- [AIM]: Reproduce the data items verbatim, starting at the line with "Expand the search filter options button" and continuing through the last line.

[Data items]

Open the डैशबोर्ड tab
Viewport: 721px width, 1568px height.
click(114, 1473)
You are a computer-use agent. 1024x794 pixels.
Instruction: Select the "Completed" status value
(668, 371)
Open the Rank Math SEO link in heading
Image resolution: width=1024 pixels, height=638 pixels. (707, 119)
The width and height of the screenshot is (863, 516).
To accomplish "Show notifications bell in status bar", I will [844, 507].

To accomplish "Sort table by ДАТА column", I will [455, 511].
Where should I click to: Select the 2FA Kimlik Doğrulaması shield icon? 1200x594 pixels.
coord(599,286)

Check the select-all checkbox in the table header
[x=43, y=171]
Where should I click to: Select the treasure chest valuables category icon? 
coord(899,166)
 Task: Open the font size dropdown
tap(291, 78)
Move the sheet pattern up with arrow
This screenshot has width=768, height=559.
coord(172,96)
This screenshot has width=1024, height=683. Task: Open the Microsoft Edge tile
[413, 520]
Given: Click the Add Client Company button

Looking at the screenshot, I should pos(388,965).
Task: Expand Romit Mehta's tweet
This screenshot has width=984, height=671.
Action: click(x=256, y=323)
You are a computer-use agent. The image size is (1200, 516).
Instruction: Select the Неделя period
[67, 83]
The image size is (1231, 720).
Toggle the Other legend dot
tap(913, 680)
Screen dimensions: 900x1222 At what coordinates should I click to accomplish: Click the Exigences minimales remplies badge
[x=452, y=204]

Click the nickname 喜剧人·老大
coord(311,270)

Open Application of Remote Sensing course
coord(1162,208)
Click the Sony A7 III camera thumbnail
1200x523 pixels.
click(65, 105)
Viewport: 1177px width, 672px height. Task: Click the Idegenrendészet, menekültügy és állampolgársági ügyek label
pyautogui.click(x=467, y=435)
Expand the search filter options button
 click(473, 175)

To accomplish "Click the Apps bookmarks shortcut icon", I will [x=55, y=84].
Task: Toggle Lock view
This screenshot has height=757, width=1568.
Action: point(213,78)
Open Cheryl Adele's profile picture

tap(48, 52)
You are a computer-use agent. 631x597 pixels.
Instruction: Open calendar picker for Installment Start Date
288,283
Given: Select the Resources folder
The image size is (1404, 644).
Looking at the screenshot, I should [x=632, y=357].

- [IN RESPONSE]:
Expand the search filter options button
 click(473, 175)

To accomplish "Click the Apps bookmarks shortcut icon", I will [x=55, y=84].
Task: Toggle Lock view
This screenshot has height=757, width=1568.
Action: point(213,78)
Open Cheryl Adele's profile picture

tap(48, 52)
You are a computer-use agent. 631x597 pixels.
Instruction: Open calendar picker for Installment Start Date
288,283
Given: Select the Resources folder
The image size is (1404, 644).
Looking at the screenshot, I should [x=632, y=357].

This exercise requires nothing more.